§ **Activity**: The answer must be a single number: how many lines below contain "Multi".

(Stored data)
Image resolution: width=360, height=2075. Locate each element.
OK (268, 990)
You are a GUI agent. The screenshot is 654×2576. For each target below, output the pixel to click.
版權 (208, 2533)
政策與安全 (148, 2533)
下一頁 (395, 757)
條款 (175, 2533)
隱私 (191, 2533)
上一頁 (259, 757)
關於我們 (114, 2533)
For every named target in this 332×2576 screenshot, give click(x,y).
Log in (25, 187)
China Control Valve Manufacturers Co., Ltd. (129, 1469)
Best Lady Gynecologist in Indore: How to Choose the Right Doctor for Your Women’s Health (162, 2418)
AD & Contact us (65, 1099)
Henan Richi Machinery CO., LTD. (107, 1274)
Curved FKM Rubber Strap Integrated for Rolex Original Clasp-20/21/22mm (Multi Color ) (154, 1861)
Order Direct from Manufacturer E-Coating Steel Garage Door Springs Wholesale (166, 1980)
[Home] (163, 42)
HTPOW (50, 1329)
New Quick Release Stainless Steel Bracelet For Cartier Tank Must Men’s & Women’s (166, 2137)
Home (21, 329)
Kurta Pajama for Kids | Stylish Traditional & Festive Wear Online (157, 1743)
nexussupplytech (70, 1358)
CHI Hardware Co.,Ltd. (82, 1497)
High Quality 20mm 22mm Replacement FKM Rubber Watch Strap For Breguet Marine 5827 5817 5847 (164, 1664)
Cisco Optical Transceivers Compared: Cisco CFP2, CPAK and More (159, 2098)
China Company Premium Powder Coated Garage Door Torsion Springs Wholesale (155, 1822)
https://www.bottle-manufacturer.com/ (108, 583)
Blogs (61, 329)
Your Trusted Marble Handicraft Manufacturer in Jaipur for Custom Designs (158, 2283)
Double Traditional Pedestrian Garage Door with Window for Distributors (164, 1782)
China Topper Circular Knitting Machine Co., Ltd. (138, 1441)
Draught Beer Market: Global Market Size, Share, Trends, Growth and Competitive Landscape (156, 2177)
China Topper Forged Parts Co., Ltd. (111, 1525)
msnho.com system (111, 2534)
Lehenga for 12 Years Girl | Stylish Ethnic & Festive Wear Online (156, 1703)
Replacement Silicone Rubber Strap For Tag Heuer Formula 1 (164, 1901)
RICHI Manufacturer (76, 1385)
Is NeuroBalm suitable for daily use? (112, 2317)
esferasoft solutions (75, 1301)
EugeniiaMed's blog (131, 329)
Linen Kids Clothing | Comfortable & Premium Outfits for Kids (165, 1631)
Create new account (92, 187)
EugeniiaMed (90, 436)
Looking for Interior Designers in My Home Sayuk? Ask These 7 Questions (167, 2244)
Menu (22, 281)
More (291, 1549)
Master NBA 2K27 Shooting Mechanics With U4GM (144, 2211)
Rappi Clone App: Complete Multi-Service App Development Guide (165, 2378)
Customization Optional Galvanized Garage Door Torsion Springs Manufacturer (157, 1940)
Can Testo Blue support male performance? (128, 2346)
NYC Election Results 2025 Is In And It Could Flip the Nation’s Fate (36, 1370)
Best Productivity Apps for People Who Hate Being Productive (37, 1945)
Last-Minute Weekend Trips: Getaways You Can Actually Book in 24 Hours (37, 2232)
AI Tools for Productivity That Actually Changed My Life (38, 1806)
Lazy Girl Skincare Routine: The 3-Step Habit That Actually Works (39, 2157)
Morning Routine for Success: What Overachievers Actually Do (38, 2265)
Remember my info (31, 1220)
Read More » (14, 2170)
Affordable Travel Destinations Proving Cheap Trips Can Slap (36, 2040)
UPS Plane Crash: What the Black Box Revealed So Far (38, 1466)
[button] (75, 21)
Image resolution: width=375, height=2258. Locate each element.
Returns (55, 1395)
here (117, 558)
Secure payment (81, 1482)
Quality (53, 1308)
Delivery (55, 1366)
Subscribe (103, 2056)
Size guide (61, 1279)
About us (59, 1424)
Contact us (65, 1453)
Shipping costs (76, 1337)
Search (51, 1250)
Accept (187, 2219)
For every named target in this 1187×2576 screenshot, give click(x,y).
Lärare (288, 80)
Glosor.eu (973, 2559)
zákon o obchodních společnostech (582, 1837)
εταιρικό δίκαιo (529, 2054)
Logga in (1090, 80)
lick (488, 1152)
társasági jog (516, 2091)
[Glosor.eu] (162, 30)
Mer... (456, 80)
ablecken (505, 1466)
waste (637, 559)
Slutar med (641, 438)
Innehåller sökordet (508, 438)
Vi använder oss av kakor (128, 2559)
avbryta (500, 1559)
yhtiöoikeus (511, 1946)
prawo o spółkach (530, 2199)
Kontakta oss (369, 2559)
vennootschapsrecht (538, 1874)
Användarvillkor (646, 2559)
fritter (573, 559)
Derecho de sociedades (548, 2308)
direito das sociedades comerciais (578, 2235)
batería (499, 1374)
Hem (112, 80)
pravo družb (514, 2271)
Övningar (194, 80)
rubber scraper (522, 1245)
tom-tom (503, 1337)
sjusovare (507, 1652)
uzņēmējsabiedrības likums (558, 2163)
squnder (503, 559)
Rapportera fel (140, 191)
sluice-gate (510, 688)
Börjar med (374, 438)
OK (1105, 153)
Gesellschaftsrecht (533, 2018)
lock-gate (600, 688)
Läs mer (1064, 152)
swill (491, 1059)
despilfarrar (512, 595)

§ **Expected answer**: 2